**TASK TO COMPLETE**: Leaving out all pictures, copy the lines below exactly, from the line with "Click the location" to the last line, both ends included.
++++ EXTRACTED DATA ++++
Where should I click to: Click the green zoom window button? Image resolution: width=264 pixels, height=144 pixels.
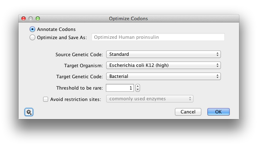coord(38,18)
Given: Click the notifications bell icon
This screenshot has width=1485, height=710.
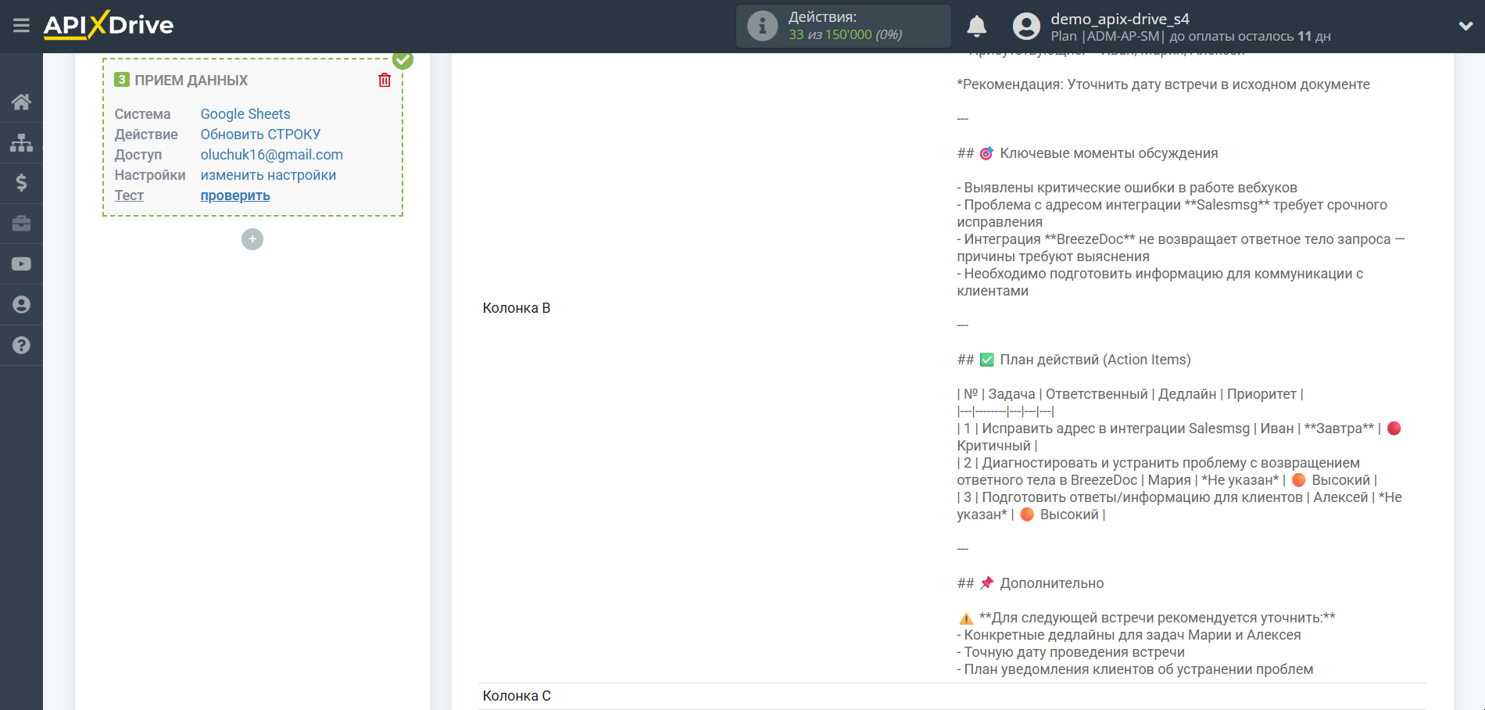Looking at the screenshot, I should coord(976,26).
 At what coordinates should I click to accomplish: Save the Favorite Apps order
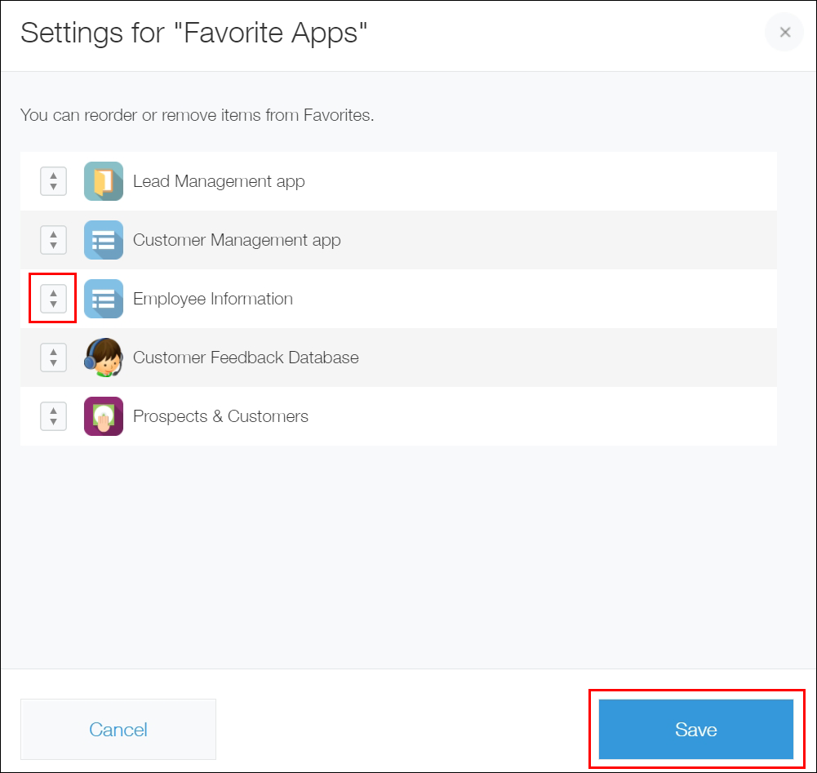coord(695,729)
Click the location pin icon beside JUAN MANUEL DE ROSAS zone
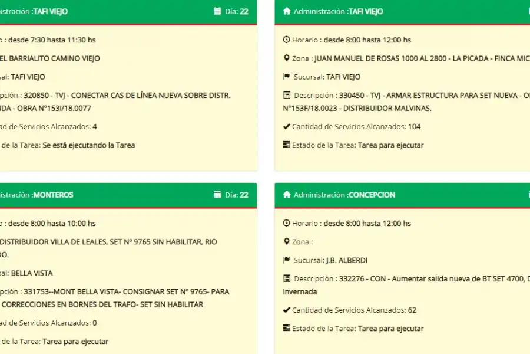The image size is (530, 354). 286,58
++++
**YOUR RESPONSE**:
Click the location pin icon beside JUAN MANUEL DE ROSAS zone
The image size is (530, 354). 286,58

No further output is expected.